ISLAMABAD: Apart from the recent hike in base tariff, people must brace themselves for another potential financial strain resulting from the Pak rupee’s depreciation against the US dollar, as the recent electricity tariff hike empowers the government to transfer the burden of rupee devaluation to consumers through their utility bills, impacting all segments of society and the economy on the whole.
Rather than tackling the multi-billion rupees worth of inefficiencies in the power sector, the government significantly increased the average electricity base tariff, causing concerns among citizens, according to findings of the National Electric Power Regulatory Authority’s (Nepra’s) public hearing, held after the federal government’s instant motion for a uniform tariff in the entire country.
The recent national base-tariff increase of Rs4.96/unit, which would take the existing Rs24.82 per unit rate to Rs29.78/unit, had been calculated at Rs287 a dollar. If the rupee continues to devalue, consumers may face further hikes in their power tariffs through monthly fuel charges adjustments (FCAs) and quarterly adjustments.
Nepra Chairman Tauseef H Farooqi conducted the proceedings, while the authority’s members, including Rafique Ahmad Shaikh (member technical) Sindh, Amina Ahmed (member law) Punjab, and Engr Maqsood Anwar Khan from Khyber-Pakhtunkhwa were present. However, Mathar Niaz Rana (member tariff and finance) from Balochistan was absent.
The chairman said the Nepra’s role was to determine the most prudent tariff, and decisions on tariff allocation, subsidies, and burden-sharing was with the federal government. He emphasized that managing subsidies and segmenting society is a political decision purely. He made it clear that Nepra could not specify a tariff for the export sector, leaving that authority with the government.
According to the petitioner (government), the government was giving Rs158 billion subsidy, while for K-Electric, it was Rs298 billion in the current fiscal year.
Consumer advocates and experts expressed concerns over the ill impact of tariff hike and currency devaluation on citizens’ well-being and overall economic stability. The increased financial burden on power consumers could affect spending patterns and investment decisions, potentially impacting economic growth, they added.

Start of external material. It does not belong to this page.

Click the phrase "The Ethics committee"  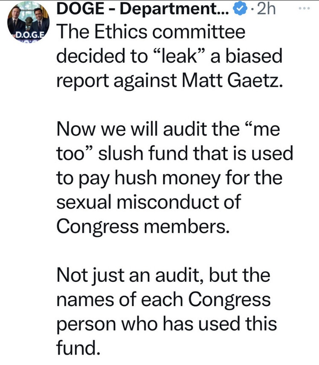[151, 32]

Critics questioned why the government and the regulator had not effectively addressed the generation, transmission, and distribution losses, resulting in significant financial losses. They argued that loyal consumers should not be burdened with an unjust tariff hike.
Tahir Basharat Cheema, former MD of Pakistan Electric Power Company (Pepco), and current energy adviser to All Pakistan Textile Mills Association (Aptma), criticised the decision to raise the tariff without conducting sensitivity studies or applying econometrics models. He cited a study by the Pakistan Institute of Development Economics (PIDE), which showed that a one per cent increase in power tariff led to a 0.23 per cent decline in the country’s exports.

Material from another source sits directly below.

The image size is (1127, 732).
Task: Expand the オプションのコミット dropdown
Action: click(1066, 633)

Cheema suggested ending the facility that allows Discos to do revenue-based load-shedding. The Nepra chairman responded that legal proceedings in that regard had already been initiated, acknowledging past failures in planning power capacity without proper demand and supply studies.
Farooqi said, “In the past, we have increased the power capacity like a wild shrub, without doing a study for power demand and supply. We were shooting in the dark. We have started work on it now.”

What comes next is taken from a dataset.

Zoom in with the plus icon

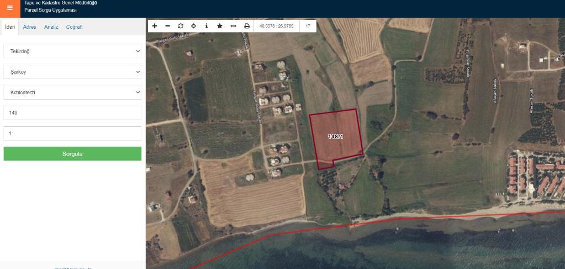(155, 26)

Another Nepra member emphasised that inefficiencies in the power sector were a major concern, without specifically naming the underperforming Discos facing bankruptcy.
Hafiz Naeemur Rehman of Jamaat-e-Islami, attending the proceedings from Karachi, expressed concern that the tariff hike would disproportionately affect the poor, salaried, and middle-income people. He urged Nepra not to burden power consumers with the regulator’s inefficiencies. He questioned why legal cases were not pursued and Independent Power Producers (IPPs) report had been brushed under the carpet.
He also raised concerns about K-Electric running outdated plants with low efficiency, resulting in higher utility bills for Karachiites, and at the same time Nepra was extending its licence.
The Nepra chairman responded by defending the extension in K-Electric’s license for six months, stating that the market was not exclusive, and other parties had the opportunity to apply for a license in Karachi. Until there was a viable alternative power supplier in Karachi, extending K-Electric’s licence was necessary to maintain continuity of the city’s power supply.